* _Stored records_
------------------------------------------------------------

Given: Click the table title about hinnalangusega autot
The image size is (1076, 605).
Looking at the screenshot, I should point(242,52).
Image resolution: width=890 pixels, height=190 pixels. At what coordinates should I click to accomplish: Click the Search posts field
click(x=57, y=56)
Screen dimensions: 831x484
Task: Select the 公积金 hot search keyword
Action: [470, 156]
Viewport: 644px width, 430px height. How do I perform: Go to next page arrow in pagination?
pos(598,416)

------------------------------------------------------------

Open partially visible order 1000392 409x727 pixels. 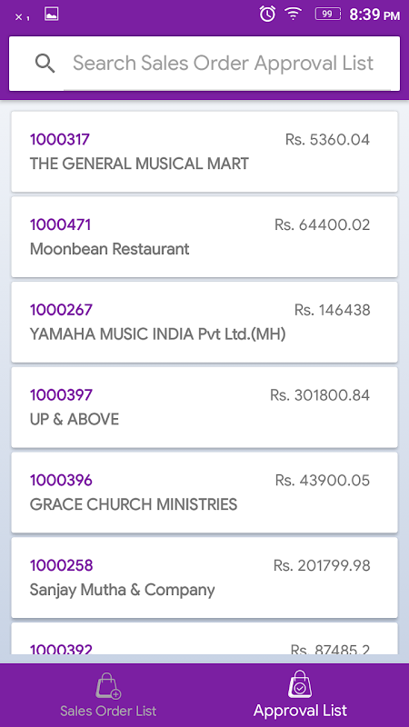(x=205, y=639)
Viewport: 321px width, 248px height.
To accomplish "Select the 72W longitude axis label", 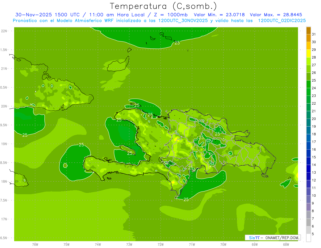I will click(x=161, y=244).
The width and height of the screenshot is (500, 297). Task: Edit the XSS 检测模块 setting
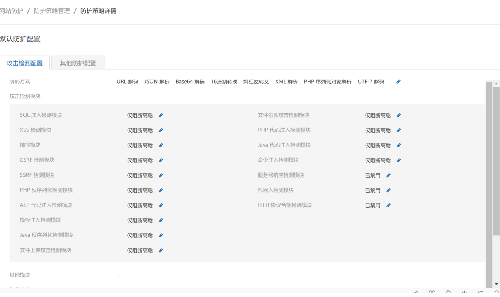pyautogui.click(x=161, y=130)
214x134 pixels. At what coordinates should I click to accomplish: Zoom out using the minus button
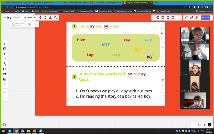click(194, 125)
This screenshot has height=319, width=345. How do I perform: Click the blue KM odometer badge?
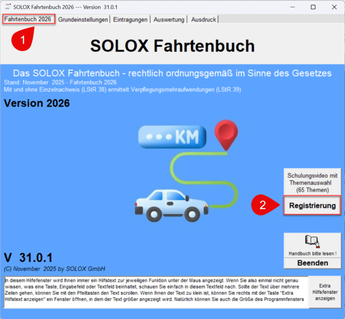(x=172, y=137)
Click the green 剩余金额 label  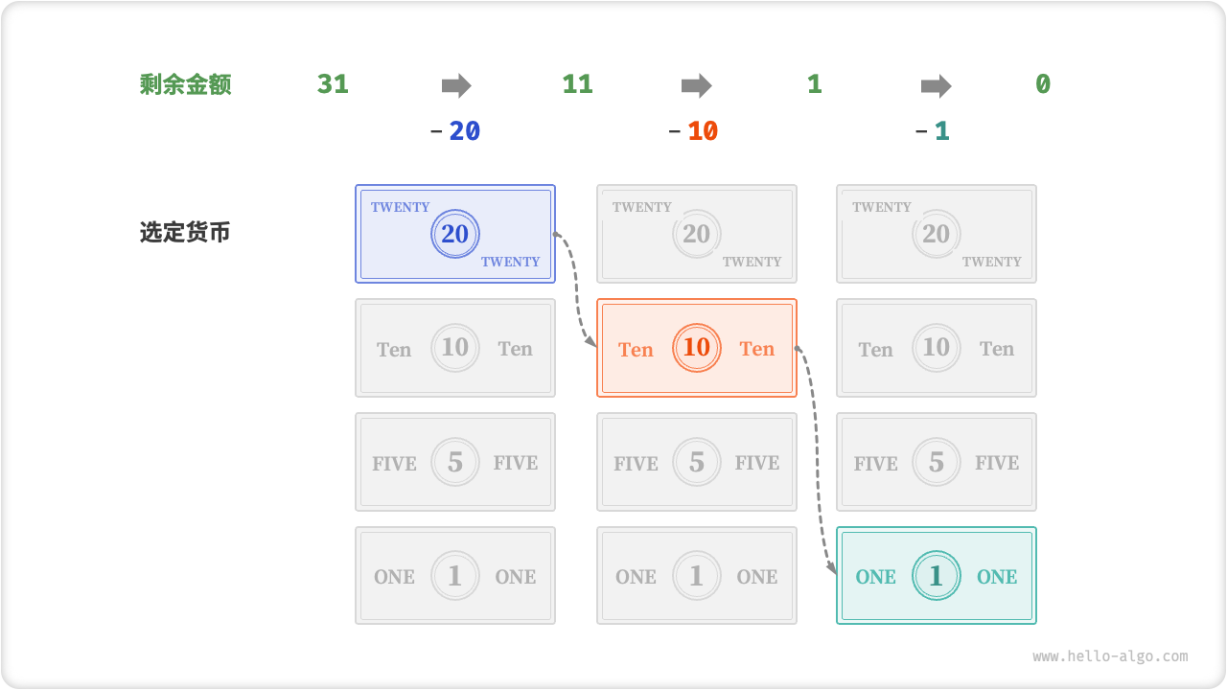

------------------------------------------------------------

* _Exercise objective_
Starting with the line that has "214x134 pixels. At" and going on through the line that has "Click the green 剩余金额 label", transcribe the records above exactly, but skip the pictures.

* _Solution to the exercise_
214x134 pixels. At what coordinates should I click to accomplish: Zoom out using the minus button
click(194, 125)
This screenshot has height=319, width=345. How do I perform: Click the blue KM odometer badge?
(x=172, y=137)
Click the green 剩余金额 label  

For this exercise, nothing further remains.